PDF-to-Model Model Simulation Pipeline

About 423 wordsAbout 1 min

2025-08-30

Quick Start

conda create -n dataflow python=3.10
conda activate dataflow
git clone https://github.com/OpenDCAI/DataFlow.git
cd DataFlow
#prepare environment
pip install -e .[llamafactory]
# Supports mineru2.5. If you only want to run the pipeline backend, you can skip downloading the whl file and proceed directly to model preparation.
wget https://github.com/Dao-AILab/flash-attention/releases/download/v2.8.3/flash_attn-2.8.3+cu121torch2.4cxx11abiTRUE-cp310-cp310-linux_x86_64.whl

pip install flash_attn-2.8.3+cu121torch2.4cxx11abiTRUE-cp310-cp310-linux_x86_64.whl

#prepare models
mineru-models-download

cd ..
mkdir run_dataflow
cd run_dataflow

# Initialize
dataflow pdf2model init

# Train
dataflow pdf2model train

# Chat with the trained model, or chat with locally trained models in workspace directory
dataflow chat

Step 1: Install DataFlow Environment

conda create -n dataflow python=3.10
conda activate dataflow

cd DataFlow

pip install -e .[llamafactory]

# Supports mineru2.5. If you only want to run the pipeline backend, you can skip downloading the whl file and proceed directly to model preparation
# Download flash-attn whl file. You need to download the corresponding whl based on your environment
# For example, if your environment is python3.10 torch2.4 cuda12.1 https://github.com/Dao-AILab/flash-attention/releases/download/v2.8.3/flash_attn-2.8.3+cu121torch2.4cxx11abiTRUE-cp310-cp310-linux_x86_64.whl
# Version selection URL: https://github.com/Dao-AILab/flash-attention/releases
wget https://github.com/Dao-AILab/flash-attention/releases/download/v2.8.3/flash_attn-2.8.3+cu121torch2.4cxx11abiTRUE-cp310-cp310-linux_x86_64.whl

pip install flash_attn-2.8.3+cu121torch2.4cxx11abiTRUE-cp310-cp310-linux_x86_64.whl

Step 2: Create New DataFlow Working Directory

# Exit project root directory
cd ..
mkdir run_dataflow
cd run_dataflow

Step 3: Setup Dataset

Place appropriately sized datasets (data files in PDF format) into the working directory.

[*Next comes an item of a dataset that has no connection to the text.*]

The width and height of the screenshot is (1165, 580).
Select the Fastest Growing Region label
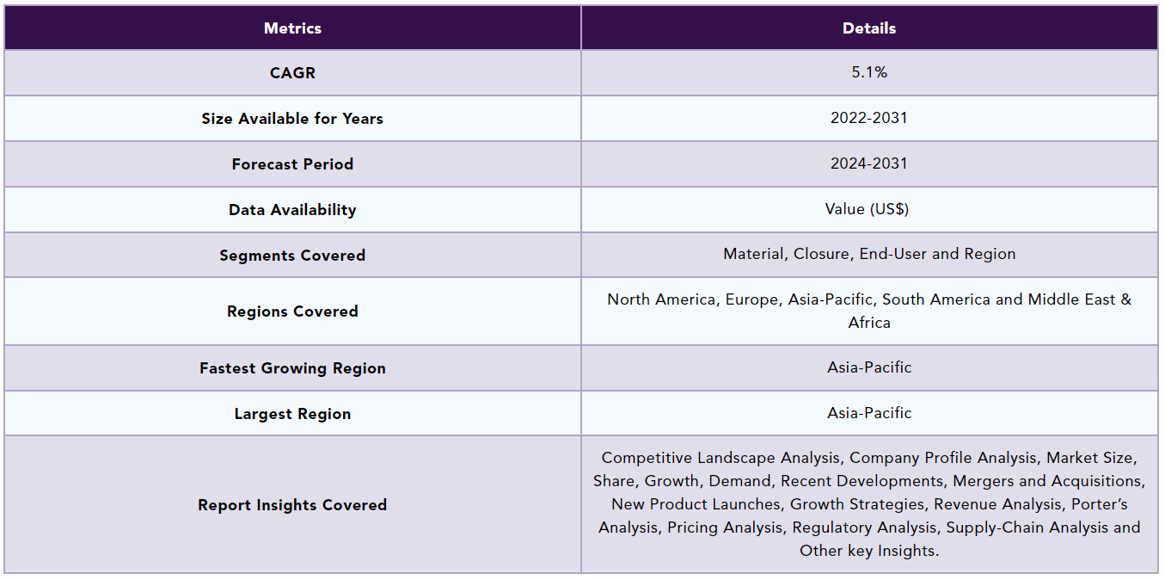(292, 368)
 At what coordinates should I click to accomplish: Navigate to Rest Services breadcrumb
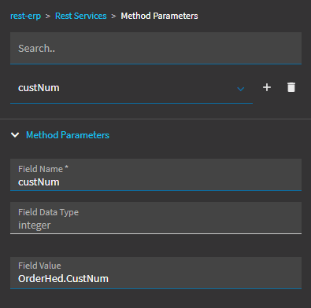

Step 4: Initialize dataflow-pdf2model

# Initialize
# --cache can specify the location of .cache directory (optional)
# Default value is current folder directory
dataflow pdf2model init

After initialization is complete, the project directory becomes:

Project Root/
├── pdf_to_qa_pipeline.py  # pipeline execution file
└── .cache/            # cache directory
    └── train_config.yaml  # default config file for llamafactory training

Step 5: One-Click Fine-tuning

# --lf_yaml can specify the path to the llamafactory yaml parameter file for training (optional)
# Default value is .cache/train_config.yaml
dataflow pdf2model train

After fine-tuning is complete, the project directory becomes:

Project Root/
├── pdf_to_qa_pipeline.py  # pipeline execution file
└── .cache/            # cache directory
    ├── train_config.yaml  # default config file for llamafactory training
    ├── data/
    │   ├── dataset_info.json
    │   └── qa.json
    ├── gpu/
    │   ├── batch_cleaning_step_step1.json
    │   ├── batch_cleaning_step_step2.json
    │   ├── batch_cleaning_step_step3.json
    │   ├── batch_cleaning_step_step4.json
    │   └── pdf_list.jsonl
    ├── mineru/
    │   └── sample/auto/
    └── saves/
        └── pdf2model_cache_{timestamp}/

Step 6: Chat with Fine-tuned Model

# Method 1: Specify model path with --model flag (optional)
# Default path: .cache/saves/pdf2model_cache_{timestamp}
dataflow chat --model ./custom_model_path

# Method 2: Navigate to workspace directory and run dataflow chat
dataflow chat